When completed, the 8.8 km (5.5 mi) long  ,10 meter wide two way tunnel is also set to become the world’ longest tunnel at an altitude above 3,000 m or 10,000 ft. The nearest in comparison to the Rohtang Tunnel would be the Anzob Tunnel in Tajikistan (length 5 km (3.1 mi), altitude 3,372 metres (11,063 ft)), Khojak Rail tunnel near Quetta in Pakistan (length 3.9 km, altitude 3,912m), Salang Tunnel in the Hindu Kush mountains in Afghanistan (length 2.6 km, altitude 3,400m) and the Eisenhower–Johnson Memorial Tunnel in the United States (length 2.73 km (1.7 mi), altitude 3,401 m (11,158 ft)).

The 85 km distance from Manali to Keylong on the other side of Rohtang Pass is usually covered by vehicles in about five to six hours, without counting the long hours of traffic jams on the hilly route. The same distance would now be covered in less than half-an-hour through the tunnel and without traffic snarls. Keylong would be just 25 km from the North Portal of the tunnel. Its foundation stone was laid on 28 June 2010. As of October 2013, a little more than 4 km of the tunnel had been dug. However, about 30 m portion of the roof of the tunnel collapsed towards the north portal on 17 October 2013 and the digging had to be stopped. As on 13 October 2017 both ends of the tunnel met. The Defence Minister, Nirmala Sithraman, visited the site on 15 October 2017.

As on 22 November 2017, it was decided to allow patients to be carried through the under-construction tunnel only in the gravest of emergency when the helicopter service was not available and not to allow civilians to enter the tunnel before completion due to risks of falling rocks, lack of oxygen in the tunnel as ventilation system was yet to be installed, etc. and likely interruption in construction work due to presence of civilians.

The tunnel may be fully opened for general traffic by end 2019 after detailed work of laying concrete road, security points, fire safety, complete ventilation and telephone booths at regular intervals is completed.

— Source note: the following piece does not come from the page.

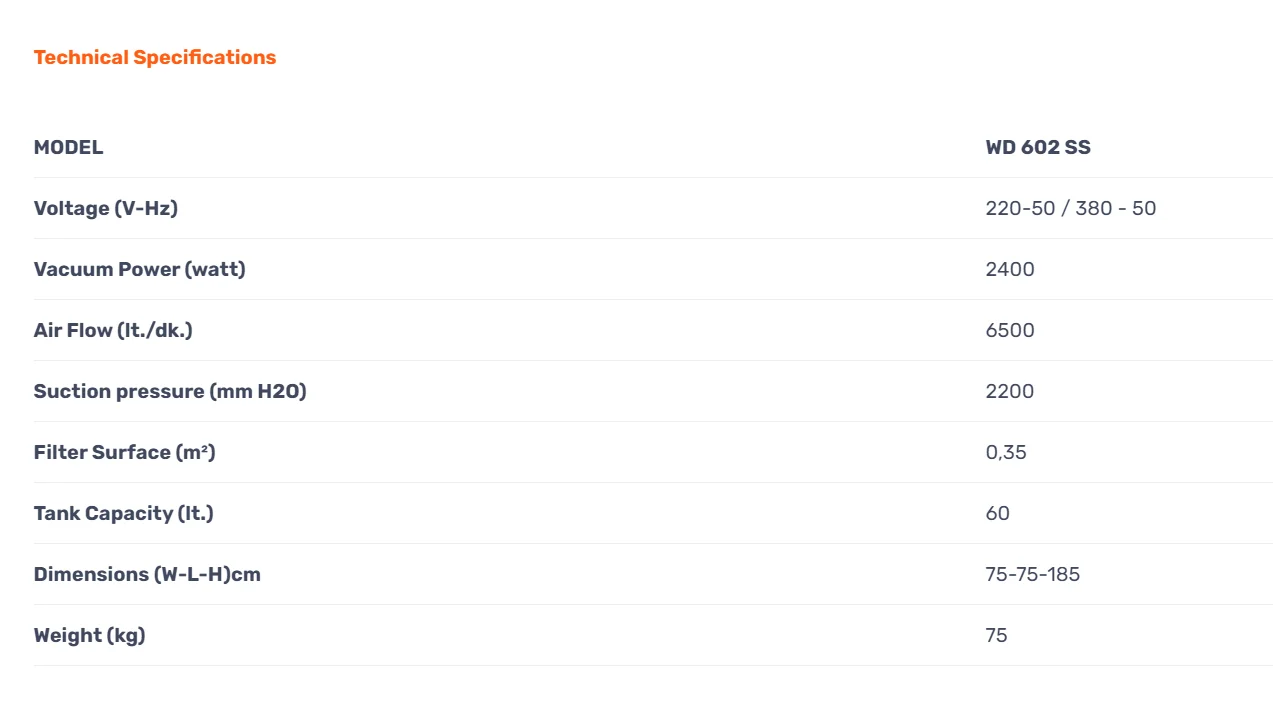1273x709 pixels.
Task: Click the Suction pressure (mm H2O) label
Action: 170,391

The Rohtang Pass Highway Tunnel will significantly reduce travel time between Manali and Lahaul-Spiti and would provide all year connectivity to Lahaul Spiti.  However,the envisaged opening of Rohtang Tunnel does not make the axis open for 365 days in a year. It is because on this route there are three more passes namely Baralacha La, Lachung La and Tanglang La which also need tunneling before it happens. There is an alternate to this which is to explore the feasibility of a tunnel through Shinku La – or the erstwhile Zorawar Route via Lama Yaru to Leh. It would be short in length, avoid the above mentioned three passes and may perhaps be the quickest way to keep Manali – Leh route open round the year. The gains are many, to name a few, reduction in fuel consumption, saving in time to reach Leh and employment of disgruntled youth of J&K.

The option of Shinku La Tunnel needs serious consideration to enhance the confidence level of troops and its economic advantage. This would secure Ladakh logistically ,in an earliest time frame as against the other options discussed above.